***** Extrait cité *****
Dolto

Nouvelle charge contre Françoise Dolto

Le psychologue Didier Pleux publie un essai sur la pédagogie que défendait Dolto, n’hésitant pas à pointer du doigt son parcours personnel pour critiquer ses idées. Polémique en vue.

La Déraison pure, c’est le titre choc du nouvel essai de Didier Pleux consacré à Françoise Dolto, paru ce mercredi 16 octobre. Cinq ans après un premier tir où il critiquait la conception de l’éducation de la célèbre pédiatre, ce psychologue entend réexaminer cette théorie à l’aune de la biographie, autrement dit juger si la vie de Françoise Dolto est en contradiction avec son œuvre ou si, à l’inverse, elle permettrait d’expliquer des prises de position que Didier Pleux juge déconnectées de la réalité éducative.

Question de méthode

Didier Pleux s’est principalement appuyé sur les dits et écrits de la psychanalyste, et sur sa correspondance. Tout est vérifiable et précisément référencé, bien que certaines sources soient contestées. Il se réfère notamment à l’Autoportrait d’une psychanalyste, paru en 1989 au Seuil, un ouvrage “attribué à tort à Dolto”, selon Élisabeth Roudinesco : “Il s’agit d’un enregistrement réalisé à la va-vite par deux psychanalystes, un mois avant sa mort alors qu’elle était sous assistance respiratoire. Elle dit n’importe quoi” (Elle, 11/10/13). Ce recueil est néanmoins dans toutes les librairies, édité sans mise en garde particulière ; et s’il reprend des propos qui en sont issus, Didier Pleux n’a rien inventé.

La méthode fait grincer des dents : l’auteur est accusé de juger la personne plutôt que son œuvre et de se livrer à un procès d’intention. Sa démarche peut cependant sembler plus nuancée ; elle est dans le sillage de ce que le philosophe Michel Onfray – qui préface le texte – appelait déjà dans son essai sur Freud une “déconstruction existentielle” : de même que les thèses du fondateur de la psychanalyse, loin d’être universelles, répondraient en fait à ses propres névroses, celles de Dolto seraient également la “confession cachée de son auteur, dirait Nietzsche – des sortes de mémoires involontaires”.

Passé trouble

Pour Didier Pleux, en effet, la théorie de Dolto ne peut se comprendre qu’à la lumière de son attitude durant la Seconde Guerre mondiale. Citant la correspondance de la pédiatre dans les années 1930-1940, il rappelle qu’elle était lectrice du quotidien nationaliste L’Action française et qu’elle avait “foi dans le redressement de la France dans la ligne amorcée par Pétain”, selon ses propres mots. Durant l’occupation allemande, poursuit Didier Pleux, elle est enrôlée dans la fondation d’Alexis Carrel, un centre de recherche sulfureux, institué pour créer une élite en recourant notamment à des procédés eugénistes.
***** Données fournies *****
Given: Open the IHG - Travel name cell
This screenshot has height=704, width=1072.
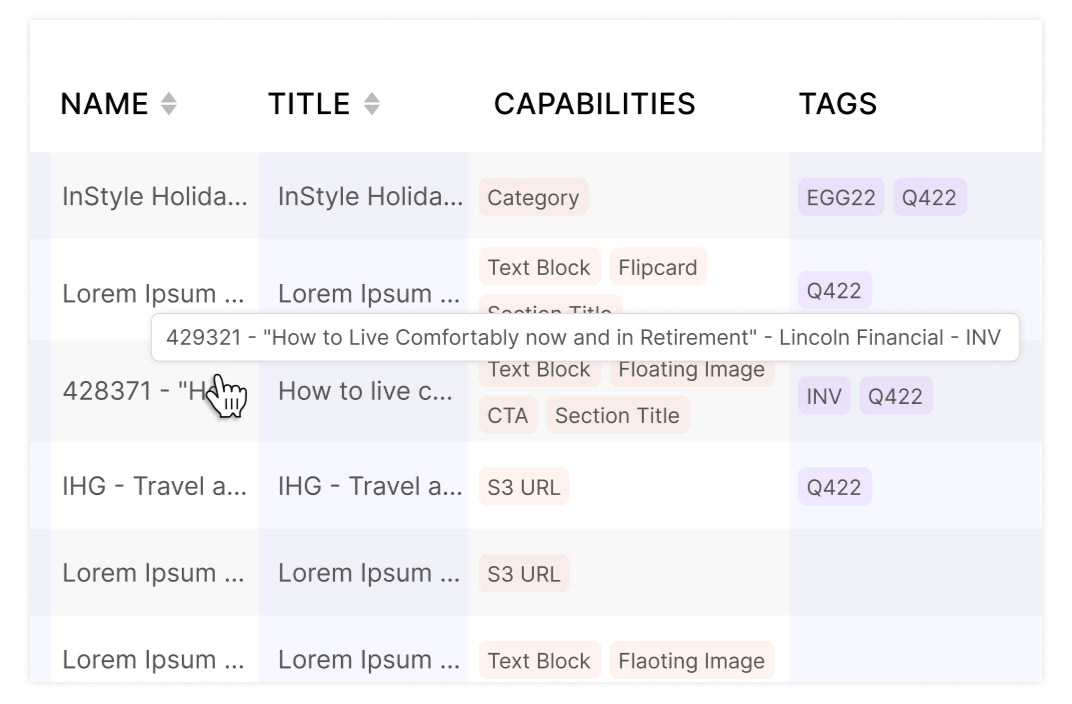Looking at the screenshot, I should [x=155, y=486].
*****
**Travail demandé:**
D'après l'article sur Françoise Dolto, répondez brièvement :
1. Quel est le titre du nouvel essai de Didier Pleux ?
2. Quel philosophe préface ce texte ?
3. Quel quotidien Dolto lisait-elle dans les années 1930-1940 ?
Les lignes ne proviennent pas de la même source que l'article.

**Réponse rédigée:**
1. La Déraison pure
2. Michel Onfray
3. L'Action française